So in the 1960s, Susan Sontag wrote an essay on Camp as an aesthetic sensibility. Beforehand, camp had been this mode of expression that, while not purely invented by or strictly unique to queer folks, had become (much like polari) something of a secret language between queers. In many ways, camp was performed as a survival mechanism, a way of reclaiming insults and derision. If the general population was going to call gay men fairies and pouffes, then turn lemons into lemonade. Live that fabulously and make fun of the weaponizers in the process.
This is an extremely brief and oversimplified explanation of early camp, but what's important is that after Sontag, this was fashionable and exciting, and the straights all knew about it now.
As this discourse developed, in the 70s and 80s (with some bleed in either direction) we saw huge boom of masculinist queers, exemplified by the leather community. A lot of these masculinists were also, in some ways, assimilationists. A lot of these masculinists (though of course not all) started to reject camp and chafe at camp being seen as synonymous with queer expression because they were Manly Men and wanted to be taken seriously, not seen as effeminate weaklings. They felt that camp was setting them back.

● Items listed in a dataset
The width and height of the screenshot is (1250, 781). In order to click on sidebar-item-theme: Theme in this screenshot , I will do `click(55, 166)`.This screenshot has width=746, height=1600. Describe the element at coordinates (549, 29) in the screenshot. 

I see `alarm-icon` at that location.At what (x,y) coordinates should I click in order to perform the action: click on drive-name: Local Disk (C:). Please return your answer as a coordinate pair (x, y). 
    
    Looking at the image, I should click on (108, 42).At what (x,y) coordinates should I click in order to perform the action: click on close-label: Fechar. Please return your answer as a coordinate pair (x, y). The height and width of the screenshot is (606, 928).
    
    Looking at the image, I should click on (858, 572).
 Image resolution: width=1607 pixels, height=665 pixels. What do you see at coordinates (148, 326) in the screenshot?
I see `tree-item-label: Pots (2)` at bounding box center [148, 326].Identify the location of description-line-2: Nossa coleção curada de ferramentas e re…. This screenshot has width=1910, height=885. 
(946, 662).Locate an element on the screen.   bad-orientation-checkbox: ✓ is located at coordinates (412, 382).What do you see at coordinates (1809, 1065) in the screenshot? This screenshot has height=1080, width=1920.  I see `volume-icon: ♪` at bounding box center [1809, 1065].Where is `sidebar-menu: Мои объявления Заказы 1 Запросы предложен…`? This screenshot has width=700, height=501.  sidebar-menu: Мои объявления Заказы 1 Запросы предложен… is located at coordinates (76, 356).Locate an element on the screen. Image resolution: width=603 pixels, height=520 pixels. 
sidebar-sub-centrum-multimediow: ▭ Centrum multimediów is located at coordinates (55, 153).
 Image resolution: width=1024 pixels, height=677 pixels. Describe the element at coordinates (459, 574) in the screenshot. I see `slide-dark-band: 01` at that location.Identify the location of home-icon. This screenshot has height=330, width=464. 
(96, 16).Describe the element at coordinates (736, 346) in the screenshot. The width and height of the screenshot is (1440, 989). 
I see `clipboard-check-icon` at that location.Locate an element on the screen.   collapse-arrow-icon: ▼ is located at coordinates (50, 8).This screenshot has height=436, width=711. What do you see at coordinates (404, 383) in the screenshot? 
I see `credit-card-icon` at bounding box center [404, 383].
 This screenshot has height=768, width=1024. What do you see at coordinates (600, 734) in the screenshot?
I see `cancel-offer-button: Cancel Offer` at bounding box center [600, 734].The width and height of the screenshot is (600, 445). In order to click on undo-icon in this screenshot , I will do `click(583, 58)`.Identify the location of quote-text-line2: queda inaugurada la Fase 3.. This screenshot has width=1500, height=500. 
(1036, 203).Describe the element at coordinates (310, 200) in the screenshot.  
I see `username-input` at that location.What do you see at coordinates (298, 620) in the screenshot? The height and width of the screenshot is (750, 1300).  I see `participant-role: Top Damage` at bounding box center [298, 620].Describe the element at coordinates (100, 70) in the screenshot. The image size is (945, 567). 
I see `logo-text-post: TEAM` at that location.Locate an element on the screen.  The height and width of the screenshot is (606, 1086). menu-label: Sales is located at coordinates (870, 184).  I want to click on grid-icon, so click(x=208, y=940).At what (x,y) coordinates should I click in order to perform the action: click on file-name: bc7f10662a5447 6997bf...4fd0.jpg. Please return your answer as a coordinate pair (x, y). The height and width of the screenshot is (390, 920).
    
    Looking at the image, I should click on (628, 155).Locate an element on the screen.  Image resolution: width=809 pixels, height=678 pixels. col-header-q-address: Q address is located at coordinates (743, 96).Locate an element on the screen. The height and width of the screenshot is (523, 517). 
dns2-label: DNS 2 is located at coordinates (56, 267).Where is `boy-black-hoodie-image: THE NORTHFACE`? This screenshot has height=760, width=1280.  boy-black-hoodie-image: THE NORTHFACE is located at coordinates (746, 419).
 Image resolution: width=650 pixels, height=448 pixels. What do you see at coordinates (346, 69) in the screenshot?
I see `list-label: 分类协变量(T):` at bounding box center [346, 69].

● Exercises
[1] Answer these questions from the text on camp:
(a) In what decade did Susan Sontag write her essay on Camp?
(b) Camp became something of a secret language between queers, much like what?
(c) Which community exemplified the boom of masculinist queers?
[2] Can you extract the passage of the text on camp from "This is an extremely" to "about it now.", copying every word unchanged?
The listing is separate from the text on camp.

● Solutions per task
[1]
(a) The 1960s
(b) Polari
(c) The leather community

[2]
This is an extremely brief and oversimplified explanation of early camp, but what's important is that after Sontag, this was fashionable and exciting, and the straights all knew about it now.